Repeat every one of the rows below without changing a word, and leave the pictures out of your answer.

Listed records.
────────────────────
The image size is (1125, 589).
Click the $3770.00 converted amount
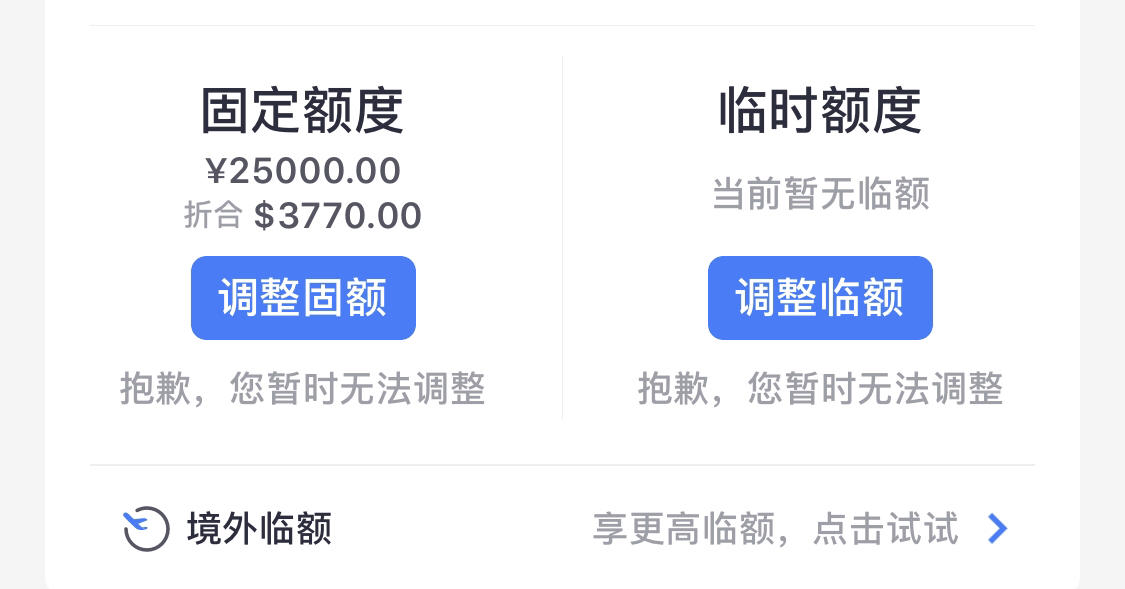coord(337,216)
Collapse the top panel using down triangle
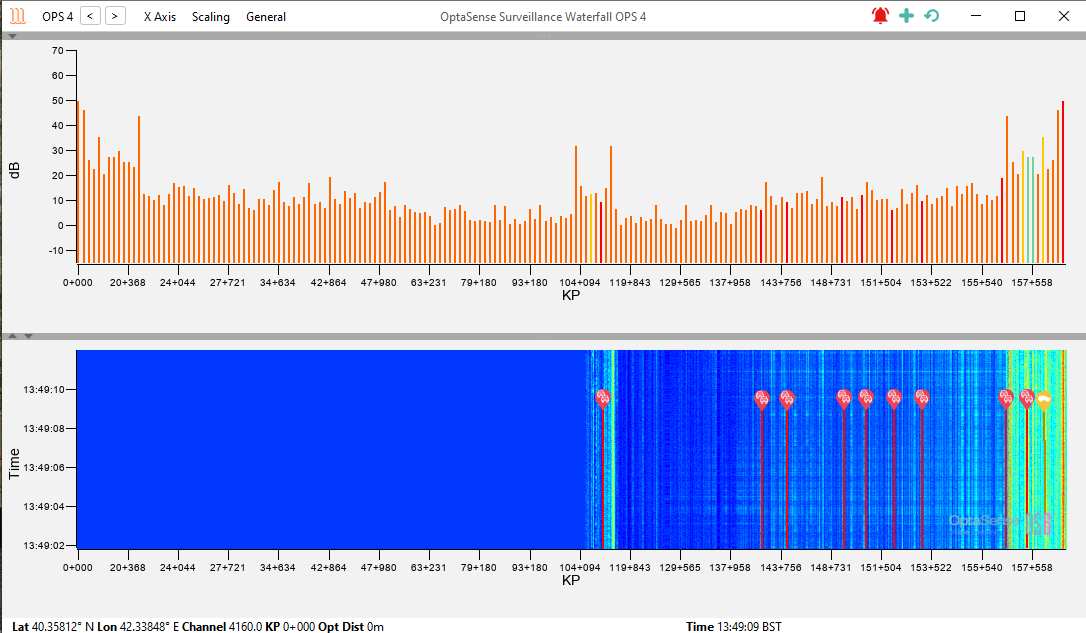The image size is (1086, 633). click(x=12, y=36)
────────────────────
Completed task.
The image size is (1125, 589).
Click the $3770.00 converted amount
coord(337,216)
Collapse the top panel using down triangle
The image size is (1086, 633). click(x=12, y=36)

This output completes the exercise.